TEXTE À LIRE:
Grâce aux données issues de Météo-France sur le changement climatique, l'Insee a réalisé une étude afin de déterminer les conséquences des anomalies de chaleur en été sur la population française au cours des trente prochaines années. L'étude s’intéresse particulièrement aux personnes les plus fragiles et les plus exposées.
En partenariat avec Météo-France, l’Insee a publié une étude dans laquelle l’Institut a croisé des données liées à l’évolution du climat et d’autres sur la démographie. L’objectif principal de ce travail étant de mesurer les conséquences de la hausse des températures en été sur la population française, et en particulier sur les personnes les plus fragiles et les plus exposées. Pour mener à bien cette étude, un indicateur a été retenu, celui du nombre de journées et de nuits anormalement chaudes. Car même si ces journées ou ces nuits ne constituent pas en soi un phénomène à risque, leur multiplication et surtout leur succession traduisent la survenue d’épisodes critiques de canicule. Les résultats de ce travail s’appuient sur la répartition de la population en France métropolitaine en 2019, sans chercher à estimer les évolutions dans les prochaines décennies, notamment sous l’effet du réchauffement climatique.
Il en résulte qu’au cours des trente prochaines années, près de 80 % de la population actuellement en place sur le territoire national subira entre 16 et 29 journées anormalement chaudes en été. En comparaison, elle était exposée à moins de 16 au cours des années 1976-2005. Les températures nocturnes seront également plus souvent anormales, et certains territoires connaîtront jusqu’à 19 nuits anormalement chaudes, alors que le maximum était de 7 sur la période de référence. Ces anomalies de température seront davantage situées dans de nombreux espaces de basse montagne, comme le Massif central et son pourtour, des territoires à proximité du Jura, des Vosges et d’une partie des Alpes. Elles seront moins fréquentes sur le littoral, à l’exception de celui méditerranéen.

OBJET DE LA TÂCHE:
D'après le texte sur les anomalies de chaleur estivales, quel indicateur l'étude a-t-elle retenu, s'il vous plaît ?

SEGMENT DE DONNÉES:
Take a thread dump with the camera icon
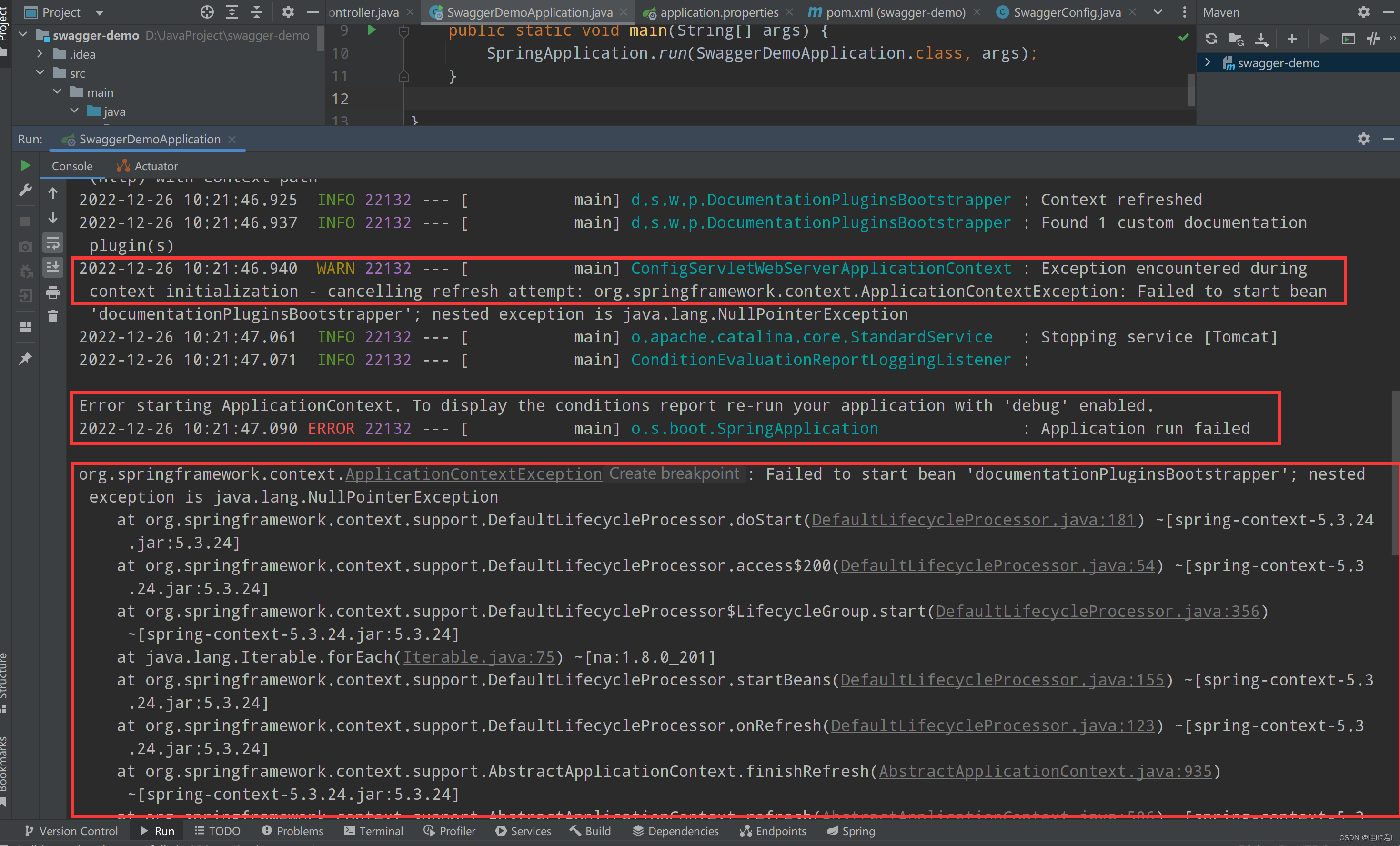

RÉPONSE ATTENDUE:
Le nombre de journées et de nuits anormalement chaudes.